Instructions for the task: Write out the line that holds "Given: Open the plugins puzzle-piece icon" together with every line that follows it to the end of the material below, exactly. Omit the pictures.
· · ·
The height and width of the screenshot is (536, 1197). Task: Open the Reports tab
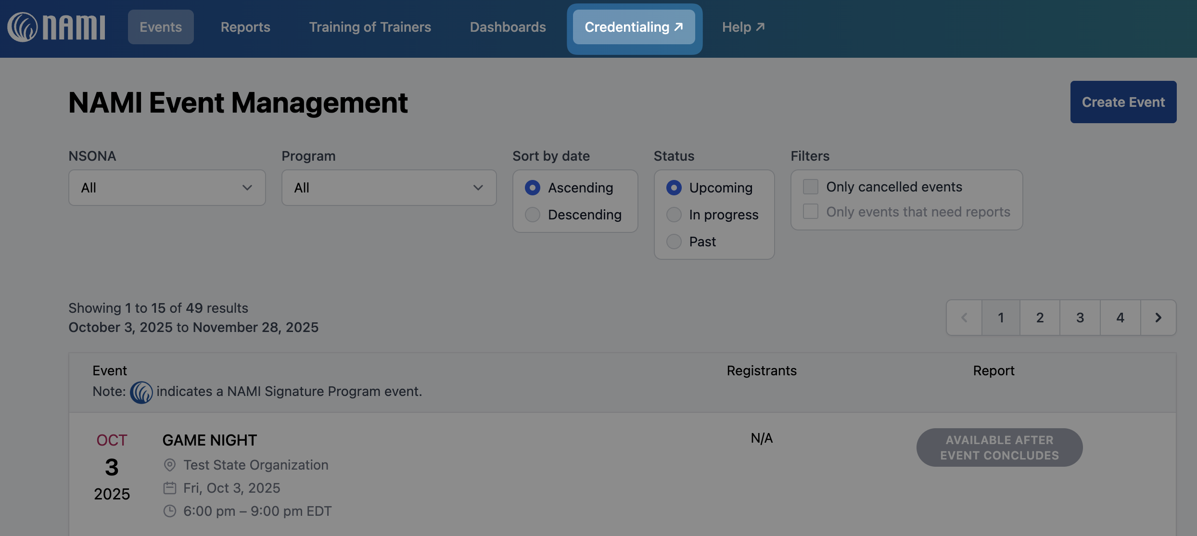click(245, 27)
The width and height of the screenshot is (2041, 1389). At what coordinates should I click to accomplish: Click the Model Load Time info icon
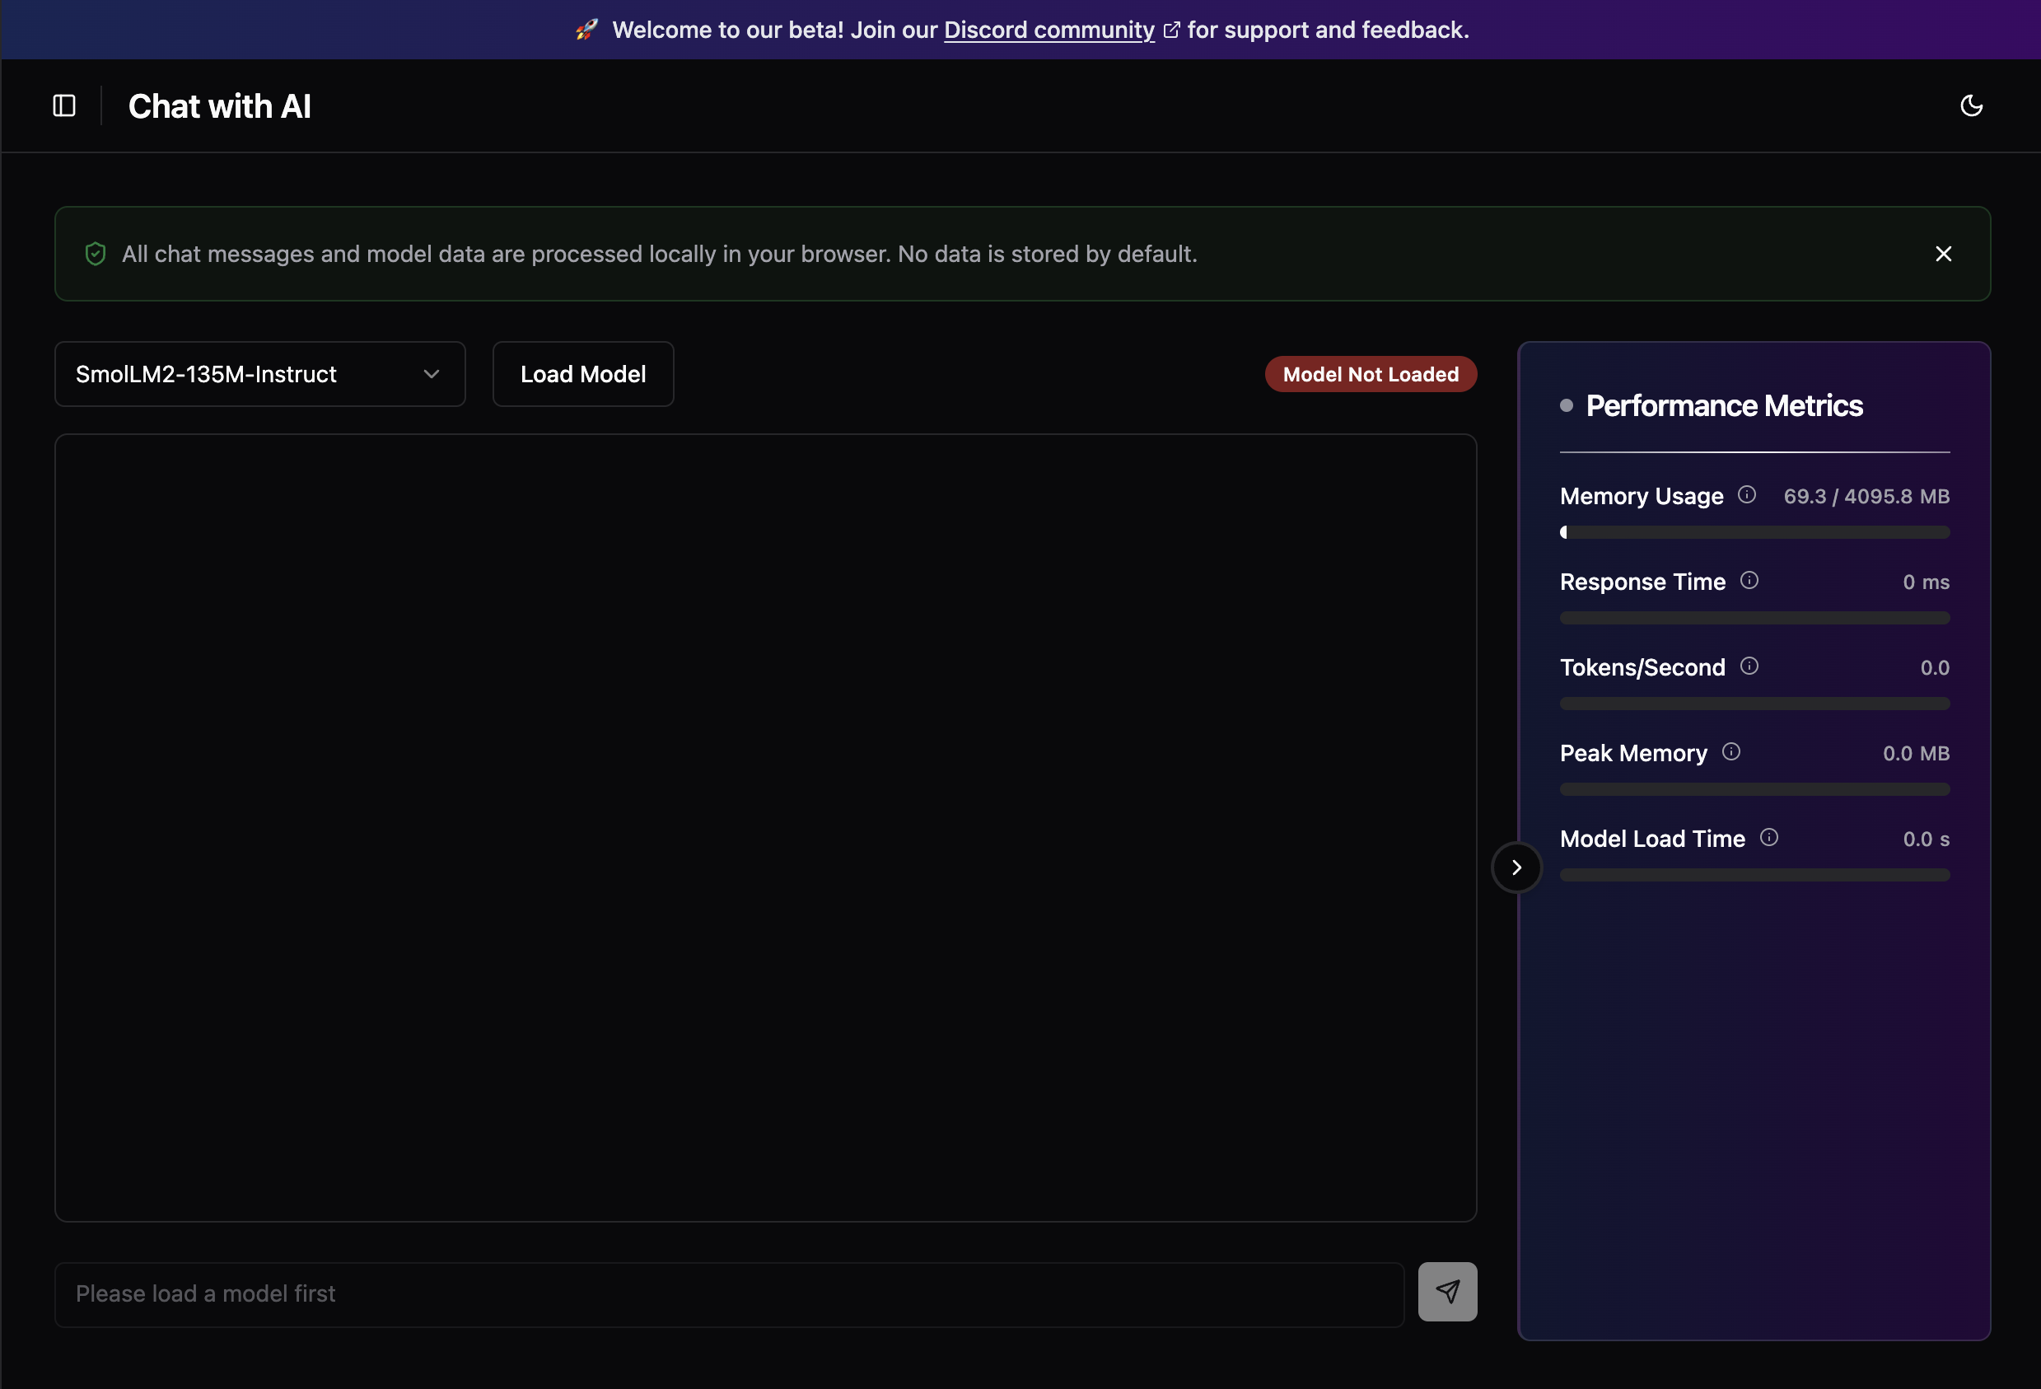1769,837
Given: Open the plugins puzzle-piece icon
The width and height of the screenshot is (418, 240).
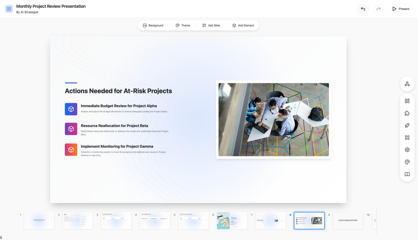Looking at the screenshot, I should (407, 113).
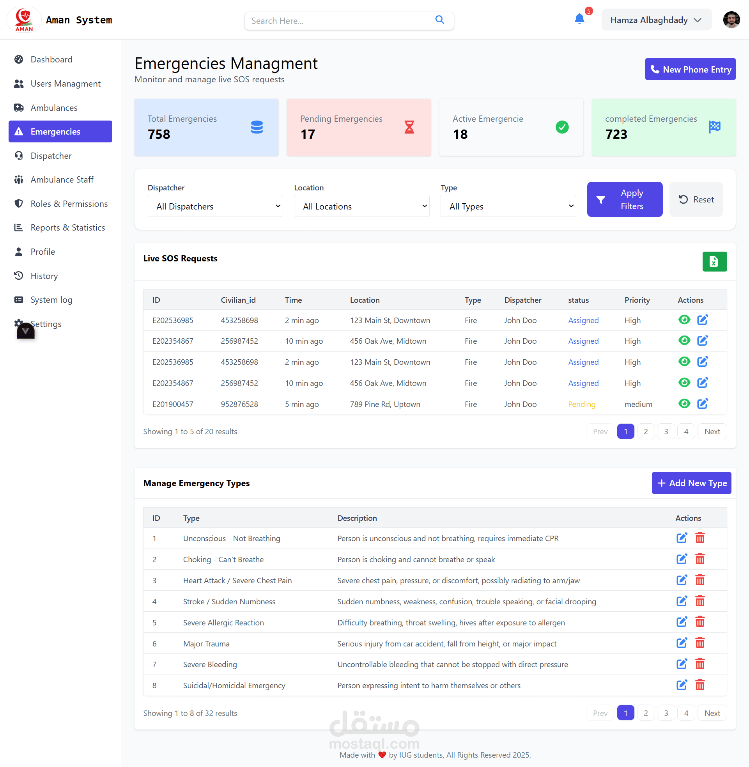This screenshot has width=749, height=767.
Task: Edit the Severe Bleeding type entry
Action: (681, 664)
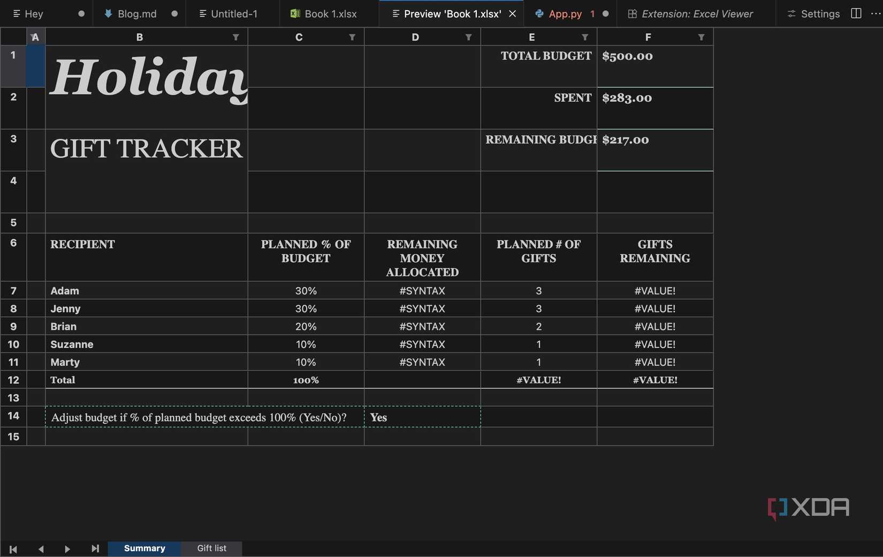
· · ·
Solution to this task:
Given: Open the plugins puzzle-piece icon
The width and height of the screenshot is (418, 240).
Looking at the screenshot, I should (407, 113).
This screenshot has width=749, height=767.
Task: Edit the Severe Bleeding type entry
Action: (681, 664)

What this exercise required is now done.